**Exercise brief:** Copy each entry below without any change.

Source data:
- Opening Delimiter -

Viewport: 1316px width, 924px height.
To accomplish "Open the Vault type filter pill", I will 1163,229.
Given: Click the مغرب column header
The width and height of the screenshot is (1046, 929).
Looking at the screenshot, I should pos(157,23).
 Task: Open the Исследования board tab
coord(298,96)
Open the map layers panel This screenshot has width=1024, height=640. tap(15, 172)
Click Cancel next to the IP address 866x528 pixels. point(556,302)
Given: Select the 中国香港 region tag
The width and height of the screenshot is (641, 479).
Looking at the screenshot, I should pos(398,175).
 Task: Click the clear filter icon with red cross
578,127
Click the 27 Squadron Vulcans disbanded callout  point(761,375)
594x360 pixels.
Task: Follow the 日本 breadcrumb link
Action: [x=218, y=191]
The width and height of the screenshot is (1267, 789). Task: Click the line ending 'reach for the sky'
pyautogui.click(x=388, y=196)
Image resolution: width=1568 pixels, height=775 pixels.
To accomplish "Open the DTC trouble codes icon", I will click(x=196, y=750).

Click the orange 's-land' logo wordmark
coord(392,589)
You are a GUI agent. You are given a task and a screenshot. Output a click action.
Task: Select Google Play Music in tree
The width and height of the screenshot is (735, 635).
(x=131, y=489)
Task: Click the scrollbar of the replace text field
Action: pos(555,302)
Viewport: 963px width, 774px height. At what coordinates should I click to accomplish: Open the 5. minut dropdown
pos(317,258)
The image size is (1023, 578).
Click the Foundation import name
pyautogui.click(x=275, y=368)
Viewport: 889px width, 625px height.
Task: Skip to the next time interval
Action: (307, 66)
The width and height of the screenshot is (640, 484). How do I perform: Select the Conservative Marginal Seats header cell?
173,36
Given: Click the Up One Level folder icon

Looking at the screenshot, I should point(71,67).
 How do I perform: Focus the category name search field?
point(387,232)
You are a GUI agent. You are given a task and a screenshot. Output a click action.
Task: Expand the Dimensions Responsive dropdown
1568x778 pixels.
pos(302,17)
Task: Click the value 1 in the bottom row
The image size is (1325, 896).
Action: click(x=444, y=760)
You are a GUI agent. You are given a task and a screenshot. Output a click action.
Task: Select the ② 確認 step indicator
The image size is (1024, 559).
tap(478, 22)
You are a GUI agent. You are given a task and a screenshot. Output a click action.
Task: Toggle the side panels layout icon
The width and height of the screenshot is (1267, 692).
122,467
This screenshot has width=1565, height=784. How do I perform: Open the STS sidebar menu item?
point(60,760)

- Closing Delimiter -

**Reply to the exercise:**
Viewport: 1316px width, 924px height.
To accomplish "Open the Vault type filter pill", I will 1163,229.
Given: Click the مغرب column header
The width and height of the screenshot is (1046, 929).
Looking at the screenshot, I should pos(157,23).
 Task: Open the Исследования board tab
coord(298,96)
Open the map layers panel This screenshot has width=1024, height=640. tap(15, 172)
Click Cancel next to the IP address 866x528 pixels. point(556,302)
Given: Select the 中国香港 region tag
The width and height of the screenshot is (641, 479).
Looking at the screenshot, I should pos(398,175).
 Task: Click the clear filter icon with red cross
578,127
Click the 27 Squadron Vulcans disbanded callout  point(761,375)
594x360 pixels.
Task: Follow the 日本 breadcrumb link
Action: [x=218, y=191]
The width and height of the screenshot is (1267, 789). Task: Click the line ending 'reach for the sky'
pyautogui.click(x=388, y=196)
Image resolution: width=1568 pixels, height=775 pixels.
To accomplish "Open the DTC trouble codes icon", I will click(x=196, y=750).

Click the orange 's-land' logo wordmark
coord(392,589)
You are a GUI agent. You are given a task and a screenshot. Output a click action.
Task: Select Google Play Music in tree
The width and height of the screenshot is (735, 635).
(x=131, y=489)
Task: Click the scrollbar of the replace text field
Action: pos(555,302)
Viewport: 963px width, 774px height. At what coordinates should I click to accomplish: Open the 5. minut dropdown
pos(317,258)
The image size is (1023, 578).
Click the Foundation import name
pyautogui.click(x=275, y=368)
Viewport: 889px width, 625px height.
Task: Skip to the next time interval
Action: (307, 66)
The width and height of the screenshot is (640, 484). How do I perform: Select the Conservative Marginal Seats header cell?
173,36
Given: Click the Up One Level folder icon

Looking at the screenshot, I should point(71,67).
 How do I perform: Focus the category name search field?
point(387,232)
You are a GUI agent. You are given a task and a screenshot. Output a click action.
Task: Expand the Dimensions Responsive dropdown
1568x778 pixels.
pos(302,17)
Task: Click the value 1 in the bottom row
The image size is (1325, 896).
Action: click(x=444, y=760)
You are a GUI agent. You are given a task and a screenshot. Output a click action.
Task: Select the ② 確認 step indicator
The image size is (1024, 559).
tap(478, 22)
You are a GUI agent. You are given a task and a screenshot. Output a click action.
Task: Toggle the side panels layout icon
The width and height of the screenshot is (1267, 692).
122,467
This screenshot has width=1565, height=784. How do I perform: Open the STS sidebar menu item?
point(60,760)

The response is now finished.